In this paper, we present the use of keV and MeV ion beam irradiations and post-irradiation annealing to form Cu nanoparticles in fused silica glass. The sequence of process being: low energy irradiation of fused silica substrate, Cu thin film coating, SHI irradiation and annealing. Fused silica substrates were irradiated using 30 keV argon ions at fluences of 1 × 10¹⁷ ion/cm². 10 nm Cu films were deposited on the low energy irradiated fused silica.

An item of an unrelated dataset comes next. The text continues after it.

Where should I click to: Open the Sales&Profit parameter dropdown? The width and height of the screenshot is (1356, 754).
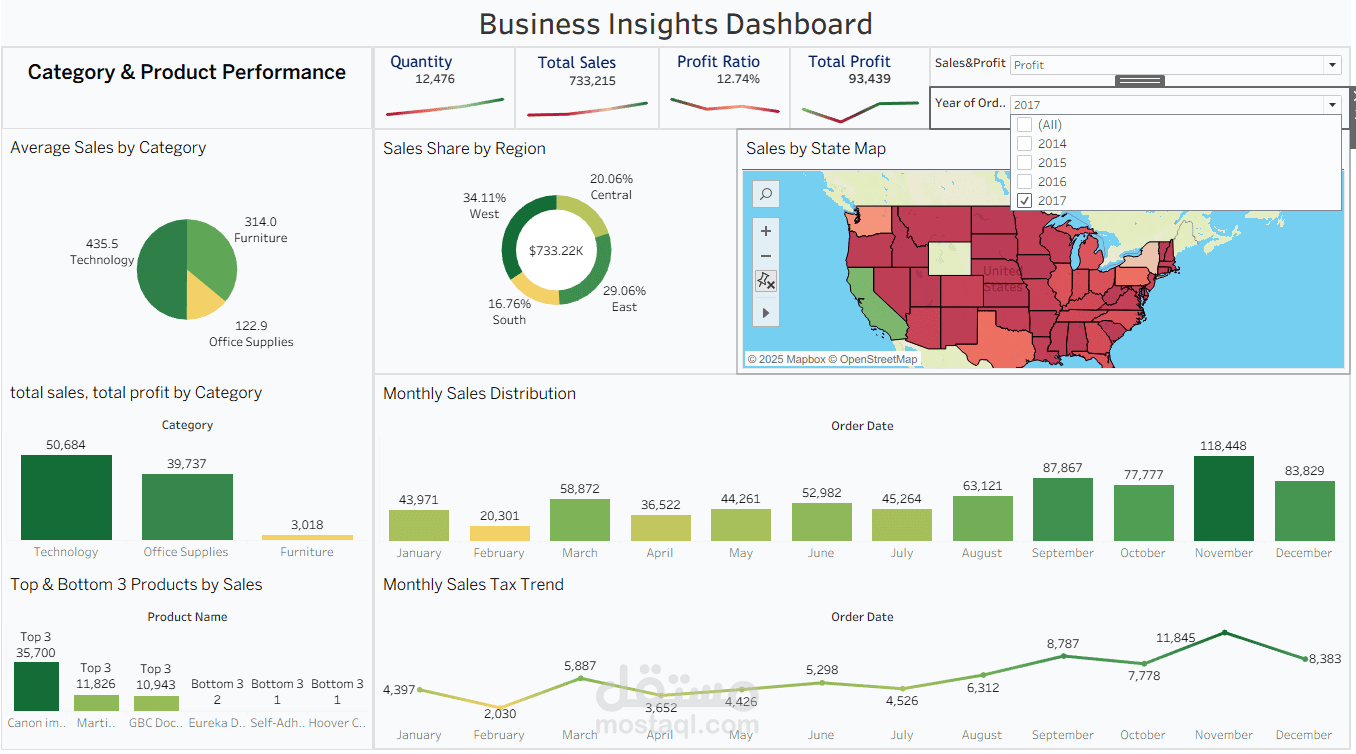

These thin films coated fused silica samples were then irradiated using 120 MeV Ag⁹⁺ ions at fluences ranging from 4 × 10¹³ to 1 × 10¹⁴ ion/cm². The irradiated samples were subjected to isochronal annealing in argon gas flow from 400 K to 1200 K for 30 min. The average sizes of Cu nanoparticles were estimated from optical absorption spectra using Mie's theory. The sizes of the Cu nanoparticles were also confirmed from GAXRD and TEM measurements. Post-irradiation annealing results indicate that the formation of Cu₃ nanocluster is favored at annealing temperature of about 700 K. High temperature annealing at 1200 K causes the formation of Cu₄ clusters as well as Cu nanoparticles (larger clusters). After annealing at 1200 K, for the sample 120 MeV Ag⁹⁺ irradiated with high dose (1 × 10¹⁴ ion/cm²) only Cu nanoparticles are formed. The study suggests that irradiation induced defects provide nucleation sites for the formation of nanoparticles, latent tracks provide fast diffusion channels for Cu and, annealing provides required energy for the diffusion.